The Court of Appeal also stressed that “it is not the function of this judgment to set out a comprehensive treatise on the subject of jurisdictional facts, either generally or specifically in relation to the FOS” (at [46]), and approved the sentiments in (Chancery (UK) LLP) v Financial Ombudsman Service [2015] EWHC 407 (Admin) that it is a matter of statutory construction as to how the Court will review whether the FOS has jurisdiction:

“what decisions are challengeable only on traditional judicial review grounds and what decisions require a different approach, whether one in which the court decides the law, finds the facts and applies the law to the facts, deciding whether the FOS’[s] decision was simply right or wrong and considering new evidence if it wishes, or one in which the court decides the meaning of the words at issue, and the FOS finds the facts and applies the correct meaning in law to them as a matter of its own reasonable judgment, or one in which the court decides, on the facts found by the FOS, whether the application of the law to them is correct rather than reasonable. Of course, the fact finding is subject to review on traditional grounds.” (per Ousley J in Chancery (UK) LLP at [66]).

However, its conclusion as to the question in Assurant’s case was clear that:

  1. questions of fact are primarily for the Ombudsman to determine, subject only to judicial review on conventional public law grounds (at [57] and [60]);
  2. questions of law will be determined by the Court itself (at [58] and [60]).

Assurant succeeded in their appeal in a narrow sense, however, because the High Court failed to appreciate that construction of a contract is a question of law. As such, the High Court applied the wrong standard of review – it should have interpreted the contract for itself. In this case, there was no relevant dispute of fact and the question of whether or not there was an agency relationship between Assurant and the retailer turned on the true construction of the relevant contracts.

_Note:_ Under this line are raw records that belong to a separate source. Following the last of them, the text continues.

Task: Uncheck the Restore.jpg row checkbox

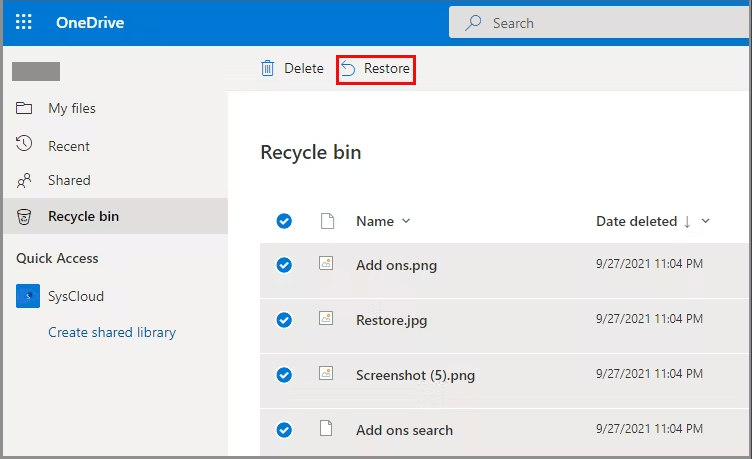Action: click(x=284, y=320)
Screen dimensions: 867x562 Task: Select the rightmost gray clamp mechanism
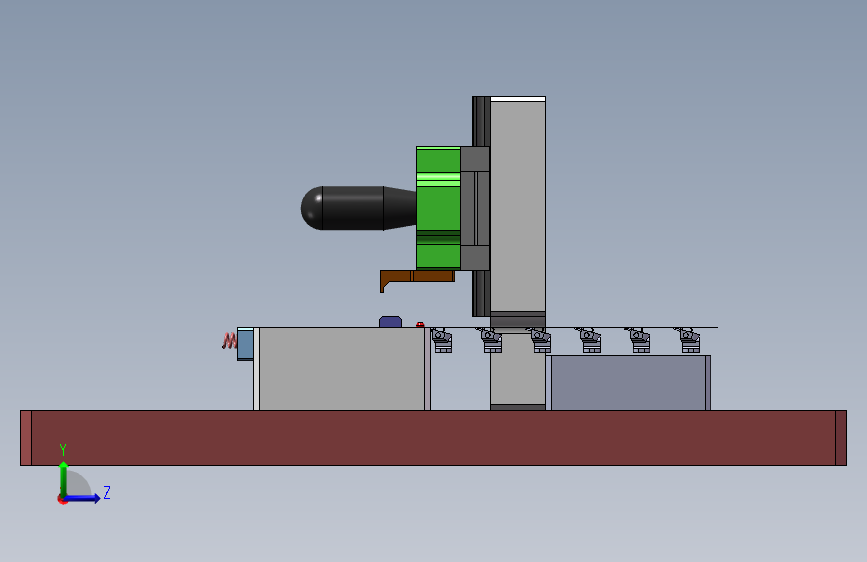689,340
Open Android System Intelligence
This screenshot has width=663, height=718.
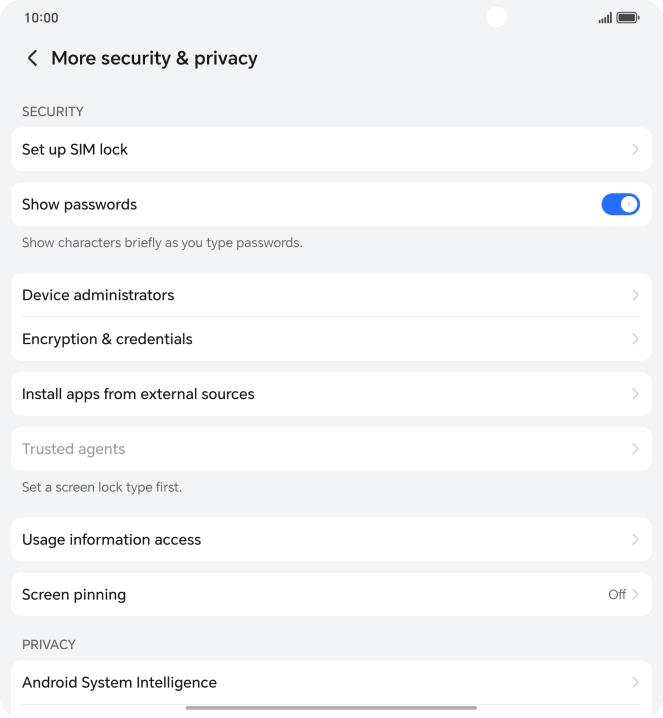coord(120,682)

It therefore fell to the Court of Appeal to construe the relevant contracts and thus answer the question whether there was a relationship of agency between the retailers and Assurant for itself.

Unfortunately for Assurant, the Court of Appeal decided that on a true construction of the contracts there was a relationship of agency between Assurant and the retailers. FOS was therefore correct in deciding it had jurisdiction.

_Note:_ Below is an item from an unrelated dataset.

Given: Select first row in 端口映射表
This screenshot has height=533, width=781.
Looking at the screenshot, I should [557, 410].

Conclusion and wider context

Although there remains scope to argue that certain facts are “precedent facts” in the financial regulatory sphere (see for example (Bluefin Insurance Services Limited) v FOS [2014] EWHC 3414 (Admin) cited at [48] of the Court of Appeal’s decision), it appears that judicial review of FOS jurisdictional decisions on the basis that a precedent fact has not been established will remain relatively rare (as already indicated in Chancery (UK) LLP and R. (TenetConnect Services Ltd) v Financial Ombudsman Service [2018] EWHC 459 (Admin))

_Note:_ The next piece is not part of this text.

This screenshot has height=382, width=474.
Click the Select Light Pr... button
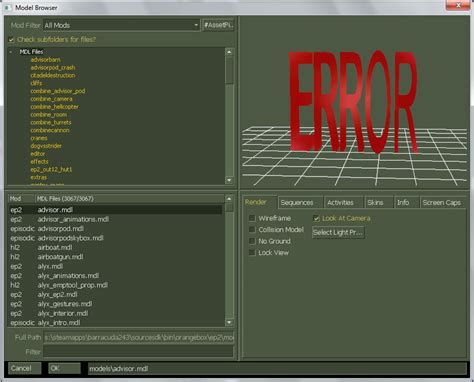[338, 232]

That said, notwithstanding the warning at [46] that “the issue of law that arises in this particular case is a relatively narrow one”, this judgment can also be seen as an invitation to regulated persons to ‘find the question of law.’ In particular, judicial review of interpretations of contracts by FOS which in turn taint a jurisdictional decision may be a more fruitful approach than attempting to challenge findings of fact directly, although proposed challenges would still face the hurdle of demonstrating an arguable error of law in the FOS’s decision on jurisdiction to obtain permission to bring such a challenge. Though Assurant did not succeed, this route has been shown to be legitimate.